A search of Cenac’s contributions that year by the Tri-Parish Times revealed that Cenac had made some campaign contributions. But the names of the people whose names were used in the Vitter and Landrieu schemes – the straw contributors – did not show up in disclosure reports for the local campaigns.


In 2007, according to the Louisiana Ethics Board database, Cenac Towing contributed $5,000 to the campaign of Gov. Bobby Jindal. Cenac himself is listed twice as a contributor to Agriculture Commissioner Mike Strain in the amount –$5,000 – during that same year.

No allegations of wrong-doing are assigned to those sets of contributions.


Ethics Board records show Cenac as a contributor to various local and state campaigns over the years, totaling more than $186,000 from 1999 to the present time.


From 1999 to 2001, former Attorney General Richard Ieyoub’s campaigns received a grand total of $5,000 Cenac donations.

Ironically, it was Ieyoub’s staff investigators who pursued an aggressive – though unsuccessful – attempt to prosecute Cenac on allegations that he molested a child.

A local prosecutor, Lafourche Parish District Attorney Cam Morvant, presented evidence concerning those allegations to a grand jury. The panel neither dismissed nor affirmed the accusations, choosing to pretermit, meaning the case could be revisited in the future. That has never occurred.

Even if someone – as Cenac did in the Senate contests – made contributions in the names of others, the candidate is not at fault if there is no knowledge that it has been done.

The same holds true for PACS, like the Louisiana Committee for a Republican Majority. That PAC received $25,000 from Cenac in 2010, $25,000 in 2011 and $50,000 in 2012 from Cenac Towing. The PAC is chaired by shipbuilder Boysie Bollinger.

Another PAC listed as a recipient of Cenac’s largesse is the CCA Sport PAC, headed by former Coastal Conservation Association president Jeff Angers. Cenac made four contributions to the PAC in his own name, for $1,000 each, in 2003.

Cenac made two contributions of $5,000 each to former Gov. Kathleen Blanco in 2006; Chris Bollinger, who ran for the U.S. Senate, netted $2,500 and $500 from Cenac personally and $2,500 from Cenac Towing in 1999 and 2001; Hunt Downer’s gubernatorial run in 2003 received $2,500.

Former State Sen. Reggie Dupre’s campaigns were given $500 by Cenac personally in 1999. In 2001, Cenac donated $1,000 to Dupre, as did Cenac Towing.

Former Louisiana Attorney General Charles Foti received $2,000 from Cenac in 2004, and, in 2009, Cenac Offshore LLC gifted $1,000 to Rep. Joe Harrison.

Gov. Bobby Jindal has received $25,000 from Cenac or his companies in increments of $5,000. State Treasurer John Kennedy received a total of $8,200 and Agriculture Commissioner Mike Strain $10,000.

In federal races, Cenac is hardly a newcomer when it comes to contributing to the Vitter campaign. From the time Vitter was a congressman, Cenac has contributed $13,900, not counting the contributions that Vitter turned over to charity due to the current case.

Contributions to Landrieu have been less generous, amounting to only $8,600.

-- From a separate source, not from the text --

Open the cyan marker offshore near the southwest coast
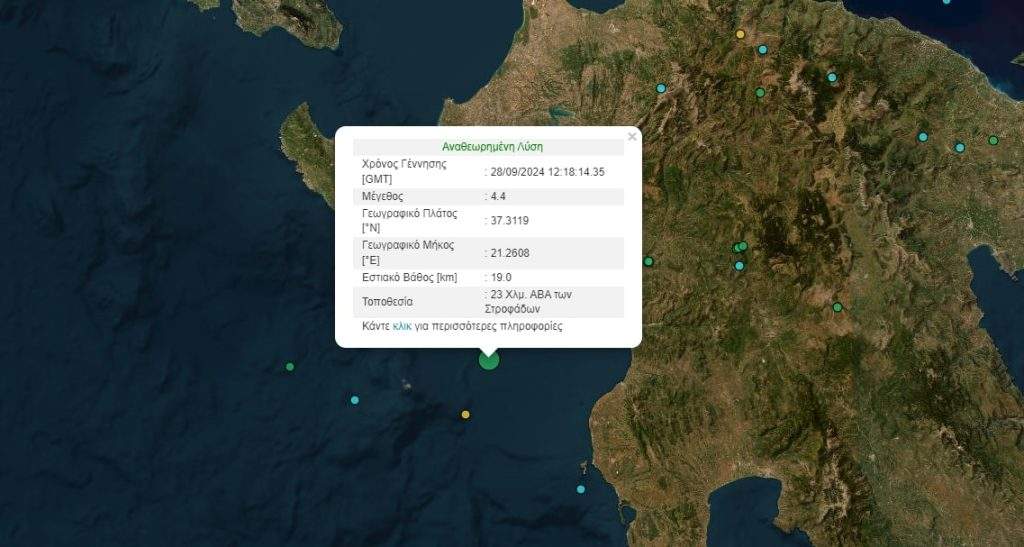This screenshot has width=1024, height=547. pyautogui.click(x=581, y=489)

Total federal campaign contributions from Cenac and his companies total $120,854 from 1997 to the present. There are no indications that any of those contributions were made in violation of the law. But uncovering illegal contributions is also a difficult task.

The wrong-doing leading to Cenac’s criminal charge only came to light because Landrieu’s campaign staff, seeing an appearance of a problem with some contributions but not knowing who was behind them, gave them to the U.S. Treasury, as the law requires.

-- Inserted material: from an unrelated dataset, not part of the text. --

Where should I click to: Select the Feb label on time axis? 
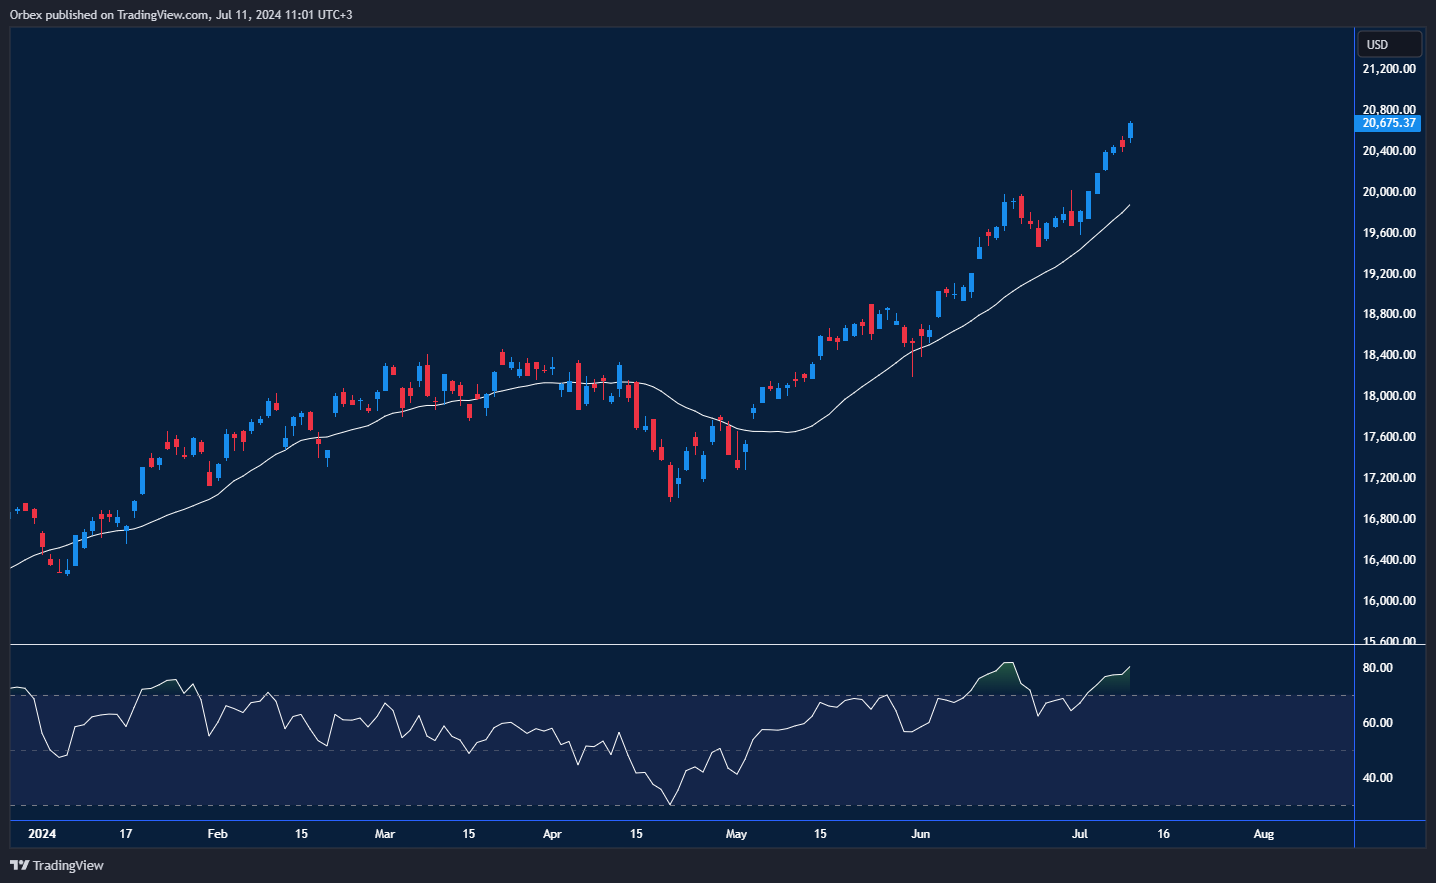coord(217,834)
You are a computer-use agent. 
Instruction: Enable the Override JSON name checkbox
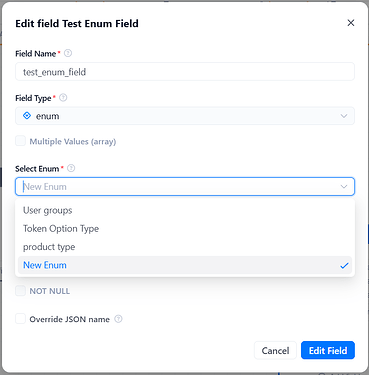click(x=20, y=319)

Had the Landrieu team not been suspicious, however, there might not have been any prosecution at all.

Sloan and other good-government advocates say it is the moral responsibility of candidates to scrutinize their contributions to see where problems might exist.

“Candidates should be concerned and going back if they can, checking on these donations,” Sloan said. “He likely started out with legal contributions. You work your way up to the illegal. When you make that crossover you started with something small and then expanded. You get away with more and more.”